▸ Records to use

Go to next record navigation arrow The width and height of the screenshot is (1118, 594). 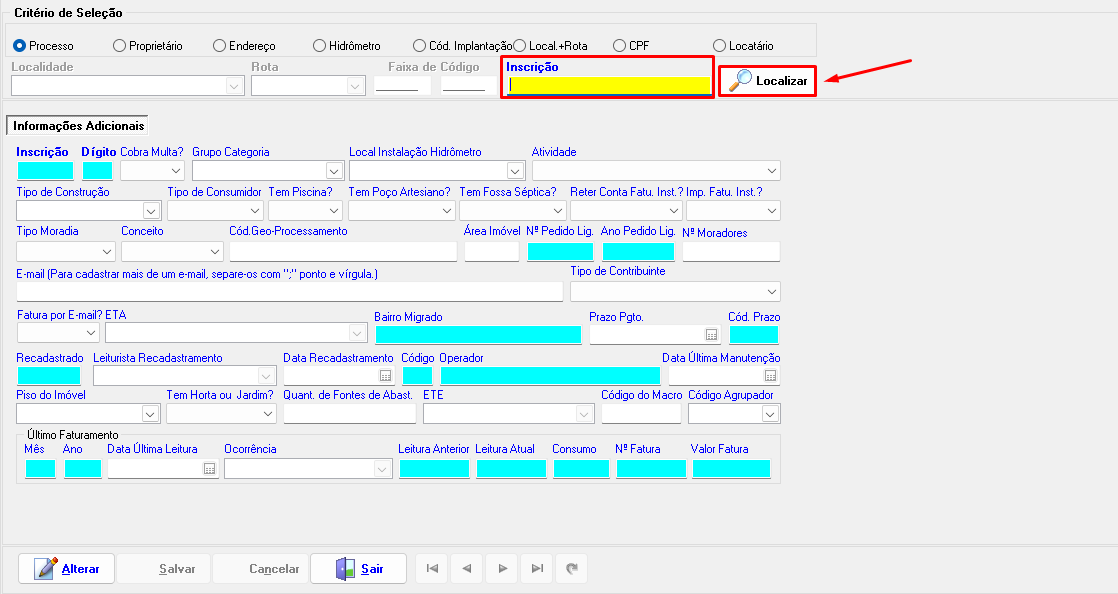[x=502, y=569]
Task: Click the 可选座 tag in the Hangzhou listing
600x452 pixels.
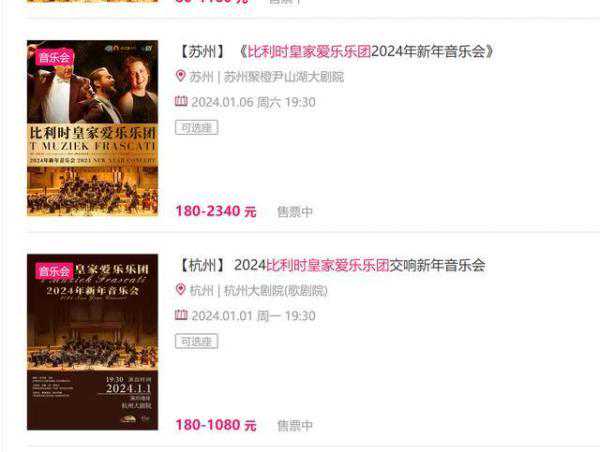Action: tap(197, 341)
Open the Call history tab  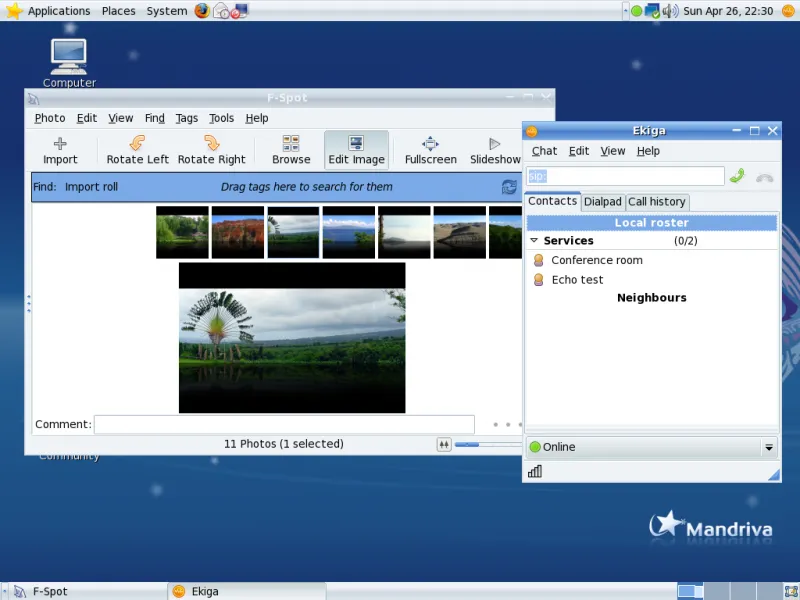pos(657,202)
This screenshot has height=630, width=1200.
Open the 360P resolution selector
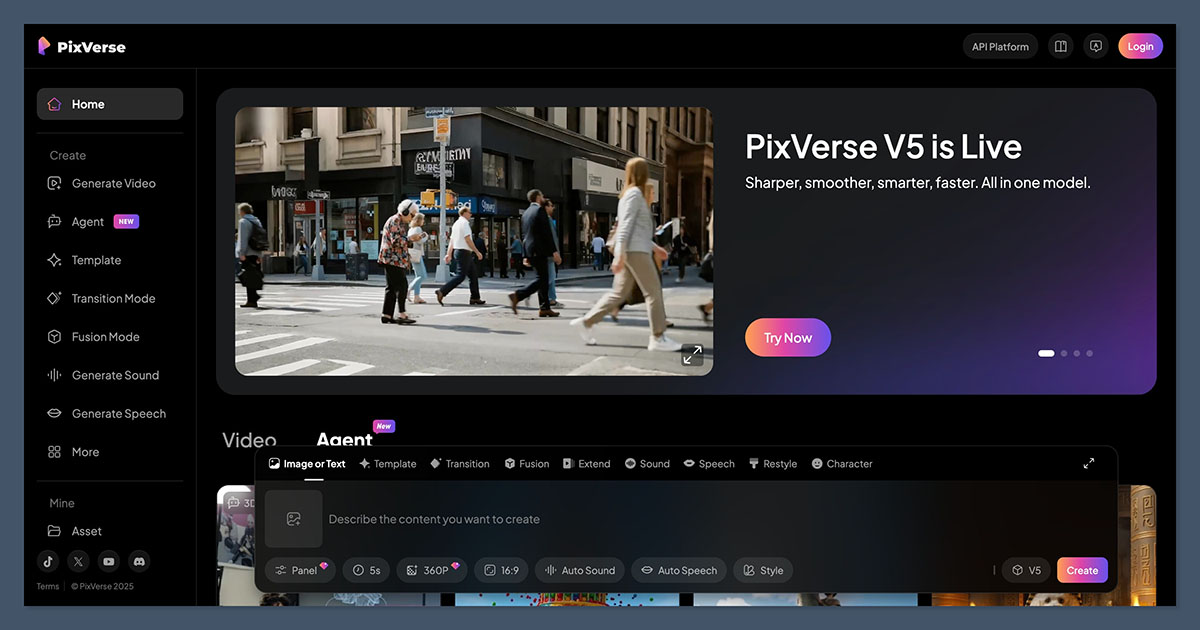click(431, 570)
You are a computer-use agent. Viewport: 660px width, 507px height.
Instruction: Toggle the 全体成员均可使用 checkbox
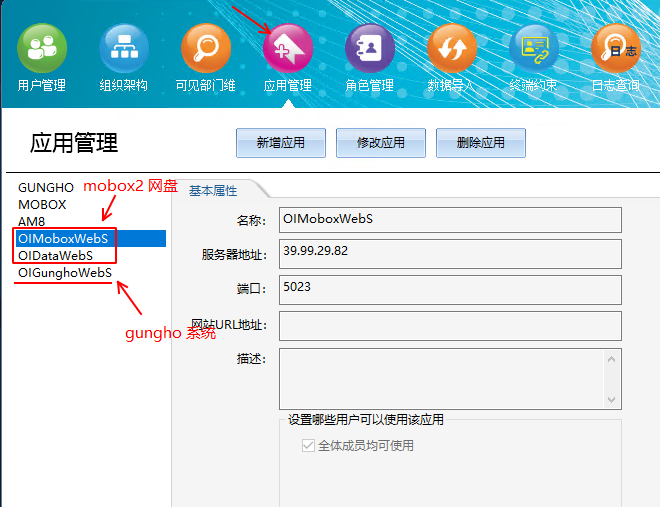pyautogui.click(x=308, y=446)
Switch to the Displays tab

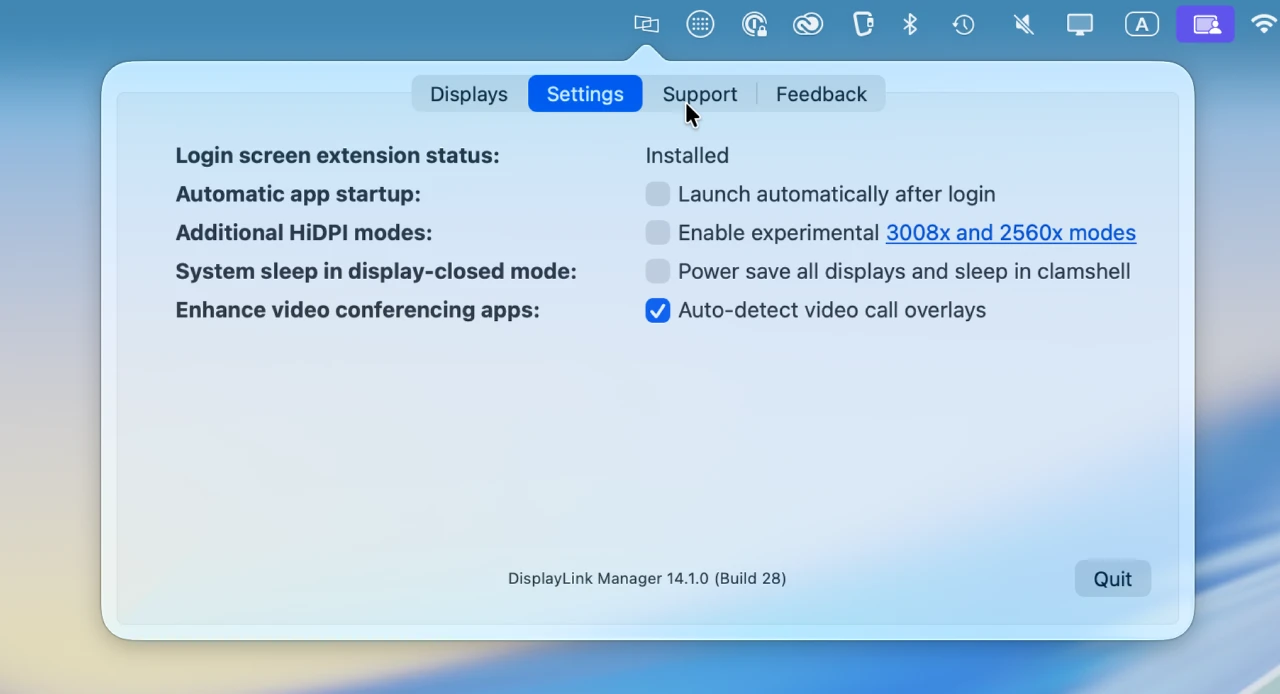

▸ Work to be completed
Could you rewrite the listing from the line with "This screenshot has height=630, width=1200." up to and including its final line, scaling only the coordinates in the answers by 1.3 and rounding each to a whole number (halves round up)? Leave all other text unchanged, and omit the pictures from your answer.

▸ Task solution
This screenshot has height=630, width=1200.
Open the 360P resolution selector
click(560, 741)
You are a computer-use agent. Viewport: 660px width, 507px height.
Instruction: Toggle the 全体成员均可使用 checkbox
pyautogui.click(x=400, y=580)
Switch to the Displays tab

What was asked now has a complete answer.